● Work to be completed:
In your answer, print every record exactly as it is written.

● Data records:
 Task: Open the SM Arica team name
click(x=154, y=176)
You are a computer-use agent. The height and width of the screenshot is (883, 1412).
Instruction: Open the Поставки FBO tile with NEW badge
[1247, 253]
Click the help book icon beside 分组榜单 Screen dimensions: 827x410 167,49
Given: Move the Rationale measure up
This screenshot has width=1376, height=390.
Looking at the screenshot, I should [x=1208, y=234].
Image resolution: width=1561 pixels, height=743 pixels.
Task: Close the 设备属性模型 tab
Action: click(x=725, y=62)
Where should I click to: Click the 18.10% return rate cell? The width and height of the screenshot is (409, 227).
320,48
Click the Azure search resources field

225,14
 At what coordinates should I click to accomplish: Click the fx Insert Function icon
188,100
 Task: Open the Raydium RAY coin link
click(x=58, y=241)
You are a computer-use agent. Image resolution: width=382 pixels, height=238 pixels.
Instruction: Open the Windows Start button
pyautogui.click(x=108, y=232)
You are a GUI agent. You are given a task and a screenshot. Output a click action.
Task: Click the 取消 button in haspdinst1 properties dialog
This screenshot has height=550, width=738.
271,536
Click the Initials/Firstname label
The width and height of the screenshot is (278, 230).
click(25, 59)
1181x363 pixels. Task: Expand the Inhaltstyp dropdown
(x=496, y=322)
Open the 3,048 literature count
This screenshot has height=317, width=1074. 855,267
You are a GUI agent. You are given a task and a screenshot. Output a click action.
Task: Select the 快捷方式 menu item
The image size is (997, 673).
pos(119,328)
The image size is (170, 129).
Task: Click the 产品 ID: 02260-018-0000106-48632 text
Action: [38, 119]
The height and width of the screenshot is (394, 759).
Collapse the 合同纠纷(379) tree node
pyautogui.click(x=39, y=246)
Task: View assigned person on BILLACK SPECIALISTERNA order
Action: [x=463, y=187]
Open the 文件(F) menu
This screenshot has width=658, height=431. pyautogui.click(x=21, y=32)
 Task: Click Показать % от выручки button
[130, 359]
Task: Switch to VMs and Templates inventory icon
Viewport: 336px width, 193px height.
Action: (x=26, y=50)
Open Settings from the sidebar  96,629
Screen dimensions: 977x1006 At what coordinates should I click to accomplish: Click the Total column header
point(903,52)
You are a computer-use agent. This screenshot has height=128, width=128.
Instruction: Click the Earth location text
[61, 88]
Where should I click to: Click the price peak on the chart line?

● Written answer:
 Task: Open the SM Arica team name
click(x=154, y=176)
You are a computer-use agent. The height and width of the screenshot is (883, 1412).
Instruction: Open the Поставки FBO tile with NEW badge
[1247, 253]
Click the help book icon beside 分组榜单 Screen dimensions: 827x410 167,49
Given: Move the Rationale measure up
This screenshot has width=1376, height=390.
Looking at the screenshot, I should [x=1208, y=234].
Image resolution: width=1561 pixels, height=743 pixels.
Task: Close the 设备属性模型 tab
Action: click(x=725, y=62)
Where should I click to: Click the 18.10% return rate cell? The width and height of the screenshot is (409, 227).
320,48
Click the Azure search resources field

225,14
 At what coordinates should I click to accomplish: Click the fx Insert Function icon
188,100
 Task: Open the Raydium RAY coin link
click(x=58, y=241)
You are a computer-use agent. Image resolution: width=382 pixels, height=238 pixels.
Instruction: Open the Windows Start button
pyautogui.click(x=108, y=232)
You are a GUI agent. You are given a task and a screenshot. Output a click action.
Task: Click the 取消 button in haspdinst1 properties dialog
This screenshot has height=550, width=738.
271,536
Click the Initials/Firstname label
The width and height of the screenshot is (278, 230).
click(25, 59)
1181x363 pixels. Task: Expand the Inhaltstyp dropdown
(x=496, y=322)
Open the 3,048 literature count
This screenshot has height=317, width=1074. 855,267
You are a GUI agent. You are given a task and a screenshot. Output a click action.
Task: Select the 快捷方式 menu item
The image size is (997, 673).
pos(119,328)
The image size is (170, 129).
Task: Click the 产品 ID: 02260-018-0000106-48632 text
Action: [38, 119]
The height and width of the screenshot is (394, 759).
Collapse the 合同纠纷(379) tree node
pyautogui.click(x=39, y=246)
Task: View assigned person on BILLACK SPECIALISTERNA order
Action: [x=463, y=187]
Open the 文件(F) menu
This screenshot has width=658, height=431. pyautogui.click(x=21, y=32)
 Task: Click Показать % от выручки button
[130, 359]
Task: Switch to VMs and Templates inventory icon
Viewport: 336px width, 193px height.
Action: (x=26, y=50)
Open Settings from the sidebar  96,629
Screen dimensions: 977x1006 At what coordinates should I click to accomplish: Click the Total column header
point(903,52)
You are a computer-use agent. This screenshot has height=128, width=128.
Instruction: Click the Earth location text
[61, 88]
Where should I click to: Click the price peak on the chart line?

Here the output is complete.